Evidentemente il titolo della pellicola incita all’immaginario vampiresco, nonostante nel film non siano presenti canini, morsi o trasformazioni. “Stoker” avvolge lo spettatore in un turbine di violenza – soprattutto mentale – scabrosità, sensualità e sessualità latente, grazie a un cast – perfettamente calato nell’opera prima oltre i confini nazionali di Park – composto da : Nicole Kidman, finalmente tornata ai fasti di un tempo, nei panni di una vedova alla ricerca di attenzioni, Mia Wasikowska in quelli della figlia India incapace di stabilire un dialogo con la madre e relegata a un isolamento sociale anche fuori dalle mura domestiche e, infine, Matthew Goode nel ruolo di un mefistofelico ed affascinante zio, ghignante e pericolosamente affascinante.
Stoker si nutre di una tensione di hitchcockiana memoria, alimentata da una scelta musicale suggestiva che risveglia più sensi, in una escalation di crimini che accompagnano il battesimo criminale della giovane India soggiocata dall’operato dello zio materno.

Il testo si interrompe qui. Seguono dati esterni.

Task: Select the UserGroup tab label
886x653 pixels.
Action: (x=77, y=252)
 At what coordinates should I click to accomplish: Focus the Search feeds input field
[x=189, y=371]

Il colpo di scena, forse prevedibile nella forma e nella costruzione, sembra voler definire un destino ormai segnato per gli Stoker ma l’educazione al male, seguita da India, sarà propedeutica per una diversa risoluzione della contesa famigliare.

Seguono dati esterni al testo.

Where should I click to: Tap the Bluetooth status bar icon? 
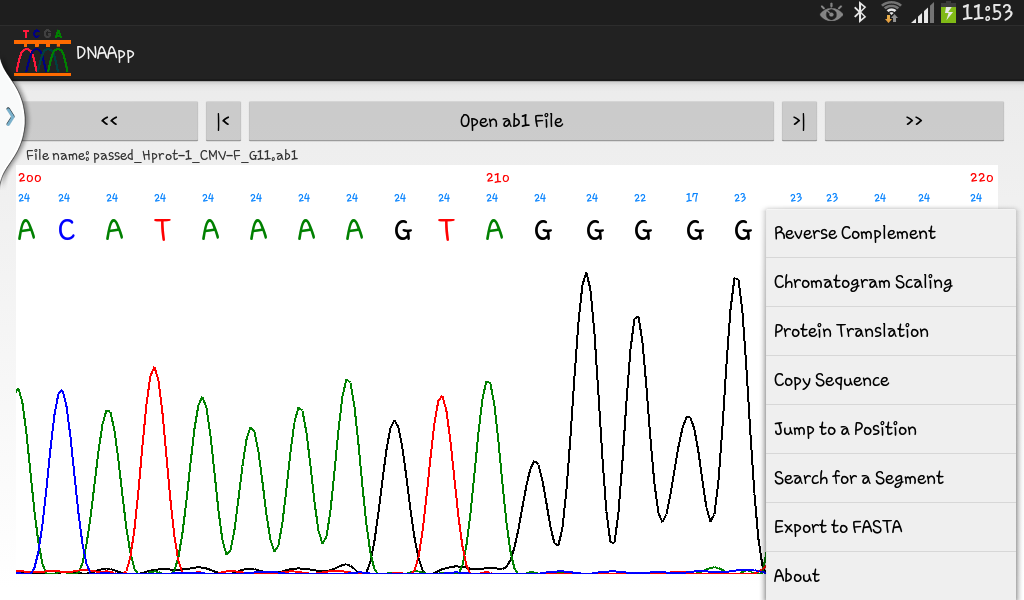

Esame superato per Park, là dove altri registi asiatici hanno fallito, anche a causa di una americanizzazione del loro stile favorita dagli script hollywoodiani, il cineasta sudcoreano ci regala un thriller elegante – tanto da far urlare al mero esercizio stilistico – dalle feroci impennate, egregiamente recitato, abilmente montato e arricchito da un sapiente utilizzo di sfumature cromatiche e sonore.